There was a recent discussion in my classroom about allowance. It was lunchtime, and a small group of students was comparing how much allowance, if any, they received each week. The range was wide, of course; some students didn’t receive any allowance, and there was one lucky student who reported getting $10 each week.
Their conversation got me thinking about the kinds of allowance we teachers get. It would be easy to compare the monetary allowances that are given to teachers each year, which would most likely range from next to nothing to the $1,000 I was given at a past school district. But I also started thinking about the other allowances we get, the permissions and freedoms we get in order to teach our students.
I will admit to a small fit of jealousy recently as I read about the Student Blogging Challenge, and all of the students who were participating. Kids from around the world were blogging, commenting, interacting and learning online. My district has recently “battened down the hatches” and has made it more challenging for teachers to set up blogging experiences for students. In many ways I understand where they are coming from: they want to protect students and make sure that everyone is safe.
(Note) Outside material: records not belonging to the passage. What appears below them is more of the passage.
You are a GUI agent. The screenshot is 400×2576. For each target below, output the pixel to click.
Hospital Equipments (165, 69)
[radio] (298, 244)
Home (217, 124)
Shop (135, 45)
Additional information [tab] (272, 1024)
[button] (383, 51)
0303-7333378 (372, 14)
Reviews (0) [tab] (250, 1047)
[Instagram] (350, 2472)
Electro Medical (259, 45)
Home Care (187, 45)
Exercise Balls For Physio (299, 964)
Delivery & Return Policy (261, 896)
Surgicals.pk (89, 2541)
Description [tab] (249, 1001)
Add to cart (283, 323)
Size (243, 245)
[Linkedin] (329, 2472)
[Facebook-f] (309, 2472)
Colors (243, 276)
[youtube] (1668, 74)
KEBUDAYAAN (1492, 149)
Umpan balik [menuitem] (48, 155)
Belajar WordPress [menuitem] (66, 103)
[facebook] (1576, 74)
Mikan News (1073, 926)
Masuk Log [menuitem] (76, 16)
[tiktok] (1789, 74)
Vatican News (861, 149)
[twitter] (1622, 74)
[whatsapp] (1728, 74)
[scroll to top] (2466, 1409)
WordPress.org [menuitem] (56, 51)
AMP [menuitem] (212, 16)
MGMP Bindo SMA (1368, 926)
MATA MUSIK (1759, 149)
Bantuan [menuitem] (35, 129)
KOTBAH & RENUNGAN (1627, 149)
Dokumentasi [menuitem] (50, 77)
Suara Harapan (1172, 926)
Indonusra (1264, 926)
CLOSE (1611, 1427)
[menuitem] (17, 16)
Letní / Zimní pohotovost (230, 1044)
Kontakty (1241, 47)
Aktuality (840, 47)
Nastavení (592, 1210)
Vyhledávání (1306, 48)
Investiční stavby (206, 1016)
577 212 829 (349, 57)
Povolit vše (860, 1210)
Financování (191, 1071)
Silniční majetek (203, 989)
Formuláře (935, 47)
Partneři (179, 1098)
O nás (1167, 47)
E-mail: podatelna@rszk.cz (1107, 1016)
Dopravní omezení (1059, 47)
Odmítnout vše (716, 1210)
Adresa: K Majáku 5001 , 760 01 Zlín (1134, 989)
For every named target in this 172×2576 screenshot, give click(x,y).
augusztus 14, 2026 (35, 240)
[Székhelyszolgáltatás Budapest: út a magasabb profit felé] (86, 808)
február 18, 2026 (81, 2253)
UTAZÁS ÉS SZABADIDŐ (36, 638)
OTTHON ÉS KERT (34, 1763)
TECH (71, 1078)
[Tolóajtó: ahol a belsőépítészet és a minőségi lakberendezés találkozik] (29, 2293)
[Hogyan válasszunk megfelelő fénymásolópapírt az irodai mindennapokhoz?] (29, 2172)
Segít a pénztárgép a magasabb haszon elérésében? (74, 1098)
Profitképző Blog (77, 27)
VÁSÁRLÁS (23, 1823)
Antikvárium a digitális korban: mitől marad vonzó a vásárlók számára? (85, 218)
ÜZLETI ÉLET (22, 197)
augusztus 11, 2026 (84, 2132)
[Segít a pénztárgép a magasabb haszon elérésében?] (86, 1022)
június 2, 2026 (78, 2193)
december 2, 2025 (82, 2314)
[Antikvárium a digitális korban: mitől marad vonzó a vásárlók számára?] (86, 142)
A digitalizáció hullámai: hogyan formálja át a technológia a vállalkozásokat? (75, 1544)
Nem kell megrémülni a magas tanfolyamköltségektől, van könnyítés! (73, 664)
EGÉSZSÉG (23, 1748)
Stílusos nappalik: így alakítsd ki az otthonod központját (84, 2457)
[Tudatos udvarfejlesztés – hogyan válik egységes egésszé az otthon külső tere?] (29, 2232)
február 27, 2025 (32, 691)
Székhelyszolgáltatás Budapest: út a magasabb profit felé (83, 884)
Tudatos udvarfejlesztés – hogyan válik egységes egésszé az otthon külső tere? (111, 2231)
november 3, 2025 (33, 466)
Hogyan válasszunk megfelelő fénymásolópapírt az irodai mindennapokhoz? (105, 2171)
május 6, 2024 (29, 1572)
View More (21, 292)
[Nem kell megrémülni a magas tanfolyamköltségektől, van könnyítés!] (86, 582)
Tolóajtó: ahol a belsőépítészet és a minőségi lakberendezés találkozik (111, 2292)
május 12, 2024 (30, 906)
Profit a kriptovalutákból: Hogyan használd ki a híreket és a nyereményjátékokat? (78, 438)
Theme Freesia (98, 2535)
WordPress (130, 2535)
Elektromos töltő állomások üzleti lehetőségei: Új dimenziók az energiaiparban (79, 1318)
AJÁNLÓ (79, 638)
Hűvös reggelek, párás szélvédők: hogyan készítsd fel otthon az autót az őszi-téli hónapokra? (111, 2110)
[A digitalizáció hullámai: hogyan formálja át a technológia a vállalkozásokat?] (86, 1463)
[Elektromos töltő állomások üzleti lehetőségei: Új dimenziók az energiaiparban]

Yet at the same time, I can’t help but wonder if this hyperattention to safety is leaving my students behind. Are my students going to be at a disadvantage because they can’t blog? How is my “allowance” impacting them?
Will Richardson recently blogged about teachers being learners, and how we need to be exploring our passions. I’m beginning to think that I need to make this a passion of mine, because I’m suspecting that I will need to be an advocate for change.
Because I know it will take cold, hard numbers to get the attention of many, here’s what I think I’m going to explore:
I plan to examine the difference in 4th through 6th grade students’ writing achievement, as measured on standardized writing tests, between those students who are able to blog and receive comments, and those who are not.
To break it down even further:
Who: 4th-6th grade students
What: those who can blog and receive comments and those who can’t
Why: difference in writing achievement, as measured on standardized writing tests.
I don’t exactly know where this will take me. Perhaps I will discover that my students are just fine without their online experiences. But at the same time, I can’t help but think that they may be missing out because of my “allowance.”